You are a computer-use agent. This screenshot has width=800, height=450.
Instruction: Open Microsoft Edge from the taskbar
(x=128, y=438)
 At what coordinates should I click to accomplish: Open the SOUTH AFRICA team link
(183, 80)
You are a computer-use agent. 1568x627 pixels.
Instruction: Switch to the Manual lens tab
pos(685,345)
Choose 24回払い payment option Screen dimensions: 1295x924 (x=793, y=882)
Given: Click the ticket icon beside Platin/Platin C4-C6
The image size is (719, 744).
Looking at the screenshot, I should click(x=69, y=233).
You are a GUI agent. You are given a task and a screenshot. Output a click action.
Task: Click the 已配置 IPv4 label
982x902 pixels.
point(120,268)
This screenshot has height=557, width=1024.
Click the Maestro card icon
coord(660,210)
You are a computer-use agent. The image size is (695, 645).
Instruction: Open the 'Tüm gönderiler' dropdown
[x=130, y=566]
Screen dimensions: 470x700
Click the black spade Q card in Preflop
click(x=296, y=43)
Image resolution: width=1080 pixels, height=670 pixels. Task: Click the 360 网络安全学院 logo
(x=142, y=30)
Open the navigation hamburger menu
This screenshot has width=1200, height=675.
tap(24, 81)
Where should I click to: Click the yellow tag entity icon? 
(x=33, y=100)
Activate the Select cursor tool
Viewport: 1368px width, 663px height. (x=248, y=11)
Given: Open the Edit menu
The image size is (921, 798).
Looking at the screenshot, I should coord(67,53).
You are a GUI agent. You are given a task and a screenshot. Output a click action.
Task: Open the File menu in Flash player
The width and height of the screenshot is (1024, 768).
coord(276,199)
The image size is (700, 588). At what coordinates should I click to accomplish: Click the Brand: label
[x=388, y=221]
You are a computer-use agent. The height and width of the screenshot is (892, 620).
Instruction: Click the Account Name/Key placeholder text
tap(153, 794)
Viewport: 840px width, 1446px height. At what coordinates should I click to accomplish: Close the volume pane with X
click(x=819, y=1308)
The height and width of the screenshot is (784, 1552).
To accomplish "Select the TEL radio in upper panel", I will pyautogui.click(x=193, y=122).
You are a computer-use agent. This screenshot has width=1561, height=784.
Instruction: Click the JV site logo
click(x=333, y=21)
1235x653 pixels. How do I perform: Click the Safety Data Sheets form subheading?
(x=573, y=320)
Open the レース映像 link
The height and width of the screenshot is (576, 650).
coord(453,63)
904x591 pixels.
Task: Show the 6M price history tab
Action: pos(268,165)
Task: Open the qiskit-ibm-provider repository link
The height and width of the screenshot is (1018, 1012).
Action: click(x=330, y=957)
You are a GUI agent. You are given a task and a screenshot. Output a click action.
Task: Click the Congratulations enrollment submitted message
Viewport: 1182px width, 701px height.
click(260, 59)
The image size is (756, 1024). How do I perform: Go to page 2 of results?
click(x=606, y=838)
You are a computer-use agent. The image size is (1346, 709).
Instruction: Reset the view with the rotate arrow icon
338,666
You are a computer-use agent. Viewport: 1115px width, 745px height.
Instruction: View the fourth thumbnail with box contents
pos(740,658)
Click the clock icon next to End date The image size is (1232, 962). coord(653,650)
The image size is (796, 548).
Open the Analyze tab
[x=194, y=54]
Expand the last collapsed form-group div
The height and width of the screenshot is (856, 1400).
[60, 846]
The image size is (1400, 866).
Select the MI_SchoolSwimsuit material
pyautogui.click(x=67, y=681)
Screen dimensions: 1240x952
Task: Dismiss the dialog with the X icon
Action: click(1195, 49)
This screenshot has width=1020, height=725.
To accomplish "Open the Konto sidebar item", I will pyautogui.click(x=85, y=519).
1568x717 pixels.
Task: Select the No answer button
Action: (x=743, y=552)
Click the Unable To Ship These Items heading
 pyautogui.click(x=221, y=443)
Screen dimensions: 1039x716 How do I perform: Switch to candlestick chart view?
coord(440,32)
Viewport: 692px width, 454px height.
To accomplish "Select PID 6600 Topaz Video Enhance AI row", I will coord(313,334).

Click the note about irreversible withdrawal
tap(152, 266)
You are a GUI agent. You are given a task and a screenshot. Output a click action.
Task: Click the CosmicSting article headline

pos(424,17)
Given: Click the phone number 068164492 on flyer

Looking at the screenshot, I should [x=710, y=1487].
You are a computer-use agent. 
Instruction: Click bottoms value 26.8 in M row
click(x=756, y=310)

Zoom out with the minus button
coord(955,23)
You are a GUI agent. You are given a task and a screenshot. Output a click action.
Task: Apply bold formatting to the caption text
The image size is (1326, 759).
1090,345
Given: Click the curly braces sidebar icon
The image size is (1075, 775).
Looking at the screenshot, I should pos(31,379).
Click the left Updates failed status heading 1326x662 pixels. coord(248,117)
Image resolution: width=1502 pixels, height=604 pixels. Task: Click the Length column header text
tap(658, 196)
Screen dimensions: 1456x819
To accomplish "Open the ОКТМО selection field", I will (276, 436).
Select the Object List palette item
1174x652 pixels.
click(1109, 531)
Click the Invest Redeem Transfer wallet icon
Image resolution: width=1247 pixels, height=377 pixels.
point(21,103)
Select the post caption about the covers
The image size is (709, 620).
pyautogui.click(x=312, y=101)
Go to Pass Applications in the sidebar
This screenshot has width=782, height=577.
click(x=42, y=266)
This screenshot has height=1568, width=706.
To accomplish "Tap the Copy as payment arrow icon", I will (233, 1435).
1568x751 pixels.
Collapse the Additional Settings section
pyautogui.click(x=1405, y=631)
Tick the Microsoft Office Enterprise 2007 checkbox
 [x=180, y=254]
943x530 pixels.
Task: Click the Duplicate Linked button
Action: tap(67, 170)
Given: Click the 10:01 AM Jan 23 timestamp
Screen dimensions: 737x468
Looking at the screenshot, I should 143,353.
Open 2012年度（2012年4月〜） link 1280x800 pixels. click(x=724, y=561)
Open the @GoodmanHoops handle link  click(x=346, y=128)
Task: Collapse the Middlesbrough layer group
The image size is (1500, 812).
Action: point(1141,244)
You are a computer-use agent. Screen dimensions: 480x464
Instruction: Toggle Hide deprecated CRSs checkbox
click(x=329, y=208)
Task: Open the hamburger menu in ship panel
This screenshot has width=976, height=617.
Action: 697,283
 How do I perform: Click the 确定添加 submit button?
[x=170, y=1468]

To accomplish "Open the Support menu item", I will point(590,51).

◆ Task prompt ◆
Copy out the entries. Change nothing.

◆ Result ◆
You are a computer-use agent. This screenshot has width=800, height=450.
Instruction: Open Microsoft Edge from the taskbar
(x=128, y=438)
 At what coordinates should I click to accomplish: Open the SOUTH AFRICA team link
(183, 80)
You are a computer-use agent. 1568x627 pixels.
Instruction: Switch to the Manual lens tab
pos(685,345)
Choose 24回払い payment option Screen dimensions: 1295x924 (x=793, y=882)
Given: Click the ticket icon beside Platin/Platin C4-C6
The image size is (719, 744).
Looking at the screenshot, I should click(x=69, y=233).
You are a GUI agent. You are given a task and a screenshot. Output a click action.
Task: Click the 已配置 IPv4 label
982x902 pixels.
point(120,268)
This screenshot has height=557, width=1024.
Click the Maestro card icon
coord(660,210)
You are a computer-use agent. The image size is (695, 645).
Instruction: Open the 'Tüm gönderiler' dropdown
[x=130, y=566]
Screen dimensions: 470x700
Click the black spade Q card in Preflop
click(x=296, y=43)
Image resolution: width=1080 pixels, height=670 pixels. Task: Click the 360 网络安全学院 logo
(x=142, y=30)
Open the navigation hamburger menu
This screenshot has width=1200, height=675.
tap(24, 81)
Where should I click to: Click the yellow tag entity icon? 
(x=33, y=100)
Activate the Select cursor tool
Viewport: 1368px width, 663px height. (x=248, y=11)
Given: Open the Edit menu
The image size is (921, 798).
Looking at the screenshot, I should coord(67,53).
You are a GUI agent. You are given a task and a screenshot. Output a click action.
Task: Open the File menu in Flash player
The width and height of the screenshot is (1024, 768).
coord(276,199)
The image size is (700, 588). At what coordinates should I click to accomplish: Click the Brand: label
[x=388, y=221]
You are a computer-use agent. The height and width of the screenshot is (892, 620).
Instruction: Click the Account Name/Key placeholder text
tap(153, 794)
Viewport: 840px width, 1446px height. At what coordinates should I click to accomplish: Close the volume pane with X
click(x=819, y=1308)
The height and width of the screenshot is (784, 1552).
To accomplish "Select the TEL radio in upper panel", I will pyautogui.click(x=193, y=122).
You are a computer-use agent. This screenshot has width=1561, height=784.
Instruction: Click the JV site logo
click(x=333, y=21)
1235x653 pixels. How do I perform: Click the Safety Data Sheets form subheading?
(x=573, y=320)
Open the レース映像 link
The height and width of the screenshot is (576, 650).
coord(453,63)
904x591 pixels.
Task: Show the 6M price history tab
Action: pos(268,165)
Task: Open the qiskit-ibm-provider repository link
The height and width of the screenshot is (1018, 1012).
Action: click(x=330, y=957)
You are a GUI agent. You are given a task and a screenshot. Output a click action.
Task: Click the Congratulations enrollment submitted message
Viewport: 1182px width, 701px height.
click(260, 59)
The image size is (756, 1024). How do I perform: Go to page 2 of results?
click(x=606, y=838)
You are a computer-use agent. The image size is (1346, 709).
Instruction: Reset the view with the rotate arrow icon
338,666
You are a computer-use agent. Viewport: 1115px width, 745px height.
Instruction: View the fourth thumbnail with box contents
pos(740,658)
Click the clock icon next to End date The image size is (1232, 962). coord(653,650)
The image size is (796, 548).
Open the Analyze tab
[x=194, y=54]
Expand the last collapsed form-group div
The height and width of the screenshot is (856, 1400).
[60, 846]
The image size is (1400, 866).
Select the MI_SchoolSwimsuit material
pyautogui.click(x=67, y=681)
Screen dimensions: 1240x952
Task: Dismiss the dialog with the X icon
Action: click(1195, 49)
This screenshot has width=1020, height=725.
To accomplish "Open the Konto sidebar item", I will pyautogui.click(x=85, y=519).
1568x717 pixels.
Task: Select the No answer button
Action: (x=743, y=552)
Click the Unable To Ship These Items heading
 pyautogui.click(x=221, y=443)
Screen dimensions: 1039x716 How do I perform: Switch to candlestick chart view?
coord(440,32)
Viewport: 692px width, 454px height.
To accomplish "Select PID 6600 Topaz Video Enhance AI row", I will coord(313,334).

Click the note about irreversible withdrawal
tap(152, 266)
You are a GUI agent. You are given a task and a screenshot. Output a click action.
Task: Click the CosmicSting article headline

pos(424,17)
Given: Click the phone number 068164492 on flyer

Looking at the screenshot, I should [x=710, y=1487].
You are a computer-use agent. 
Instruction: Click bottoms value 26.8 in M row
click(x=756, y=310)

Zoom out with the minus button
coord(955,23)
You are a GUI agent. You are given a task and a screenshot. Output a click action.
Task: Apply bold formatting to the caption text
The image size is (1326, 759).
1090,345
Given: Click the curly braces sidebar icon
The image size is (1075, 775).
Looking at the screenshot, I should pos(31,379).
Click the left Updates failed status heading 1326x662 pixels. coord(248,117)
Image resolution: width=1502 pixels, height=604 pixels. Task: Click the Length column header text
tap(658, 196)
Screen dimensions: 1456x819
To accomplish "Open the ОКТМО selection field", I will (276, 436).
Select the Object List palette item
1174x652 pixels.
click(1109, 531)
Click the Invest Redeem Transfer wallet icon
Image resolution: width=1247 pixels, height=377 pixels.
point(21,103)
Select the post caption about the covers
The image size is (709, 620).
pyautogui.click(x=312, y=101)
Go to Pass Applications in the sidebar
This screenshot has width=782, height=577.
click(x=42, y=266)
This screenshot has height=1568, width=706.
To accomplish "Tap the Copy as payment arrow icon", I will (233, 1435).
1568x751 pixels.
Collapse the Additional Settings section
pyautogui.click(x=1405, y=631)
Tick the Microsoft Office Enterprise 2007 checkbox
 [x=180, y=254]
943x530 pixels.
Task: Click the Duplicate Linked button
Action: tap(67, 170)
Given: Click the 10:01 AM Jan 23 timestamp
Screen dimensions: 737x468
Looking at the screenshot, I should 143,353.
Open 2012年度（2012年4月〜） link 1280x800 pixels. click(x=724, y=561)
Open the @GoodmanHoops handle link  click(x=346, y=128)
Task: Collapse the Middlesbrough layer group
The image size is (1500, 812).
Action: point(1141,244)
You are a computer-use agent. Screen dimensions: 480x464
Instruction: Toggle Hide deprecated CRSs checkbox
click(x=329, y=208)
Task: Open the hamburger menu in ship panel
This screenshot has width=976, height=617.
Action: 697,283
 How do I perform: Click the 确定添加 submit button?
[x=170, y=1468]

To accomplish "Open the Support menu item", I will point(590,51).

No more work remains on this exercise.